The writer is convenor-in-exile, Mahazi-Islami, Srinagar,
Occupied Kashmir
Dawn, Friday, 24 March 2000
Killings to depopulate Valley,
says report
NEW YORK, March 23: The massacre of 39 Sikhs in Kashmir
is part of a larger Indian plan to de-populate Kashmir of Sikhs
and Hindus so that India's security forces will have a free hand
to deal with Muslims, observes an Indian writer in an Op-ed piece
in the New York Times on Wednesday.
The writer, Pankaj Mishra, who was present at the site of
massacre, says: "I met a middle-level officer from Border
Security Force, a paramilitary organization fighting the Muslim
insurgency. He was a Kashmiri Hindu, and he wasn't worried at the
prospect of large numbers of Sikhs fleeing Kashmir in the way the
Hindus had done after becoming the target of Muslim freedom
fighters. "Isolate the Muslims in Kashmir," he
said, "and then we'll be free to deal with them,"
Mishra quoted him as saying.
The Indian security officer "thought that all
Kashmiri Muslims for autonomy were traitors and that Pakistan's
henchmen deserved no mercy." I don't believe in this human
rights nonsense," the Indian security force officer
told Mishra. "Do you want us to fight Pakistan with one hand
tied behind our back?" This general view echoed a very
popular solution to the Kashmir problem. The military arms of
all-powerful political authorities in New Delhi have been used to
suppress regional discontent.
Mishra, the author of the book "The Romantics", says
"few people seem bothered that this crackdown undermines the
very foundations - democracy and secularism - of the Indian
State. The impulse toward regional autonomy is always identified
with secessionism, as a Pakistan-fomented plot to break up India.

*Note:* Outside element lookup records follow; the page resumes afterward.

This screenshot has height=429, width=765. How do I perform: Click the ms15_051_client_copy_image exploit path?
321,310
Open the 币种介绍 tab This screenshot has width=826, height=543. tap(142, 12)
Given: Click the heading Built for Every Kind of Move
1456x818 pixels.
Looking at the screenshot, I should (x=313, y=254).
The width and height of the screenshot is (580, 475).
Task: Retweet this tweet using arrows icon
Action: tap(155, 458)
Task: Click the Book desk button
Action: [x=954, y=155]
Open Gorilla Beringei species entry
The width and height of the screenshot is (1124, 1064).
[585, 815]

The presence of an unstable and fundamentally hostile neighbour
further deepens the Indian sense of being under siege, and pushes
the country, in Kashmir at least, into what looks like an endless
cycle of violence."
Chiding the India media for not reporting accurately on
the human rights situation in Kashmir, Mishra notes the Indian
"news media, which are deeply nationalistic, are much less
likely to report violence inflicted by the Indian State in
Kashmir. The one-sidedness cannot but have disturbing
consequences in a poor, semi-literate country where national
greatness has become dangerously confused with nuclear bombs and
military strength, where rivalries of class, caste, region and
religion have enfeebled democratic institutions in recent
years."
Mishra says "it seems unlikely that India could solve the
Kashmir problem by defeating Pakistan-backed freedom fighters or
by getting the US to denounce Pakistan. For peace in Kashmir to
become even a possibility, India would have to renew its
commitment to democracy and human rights."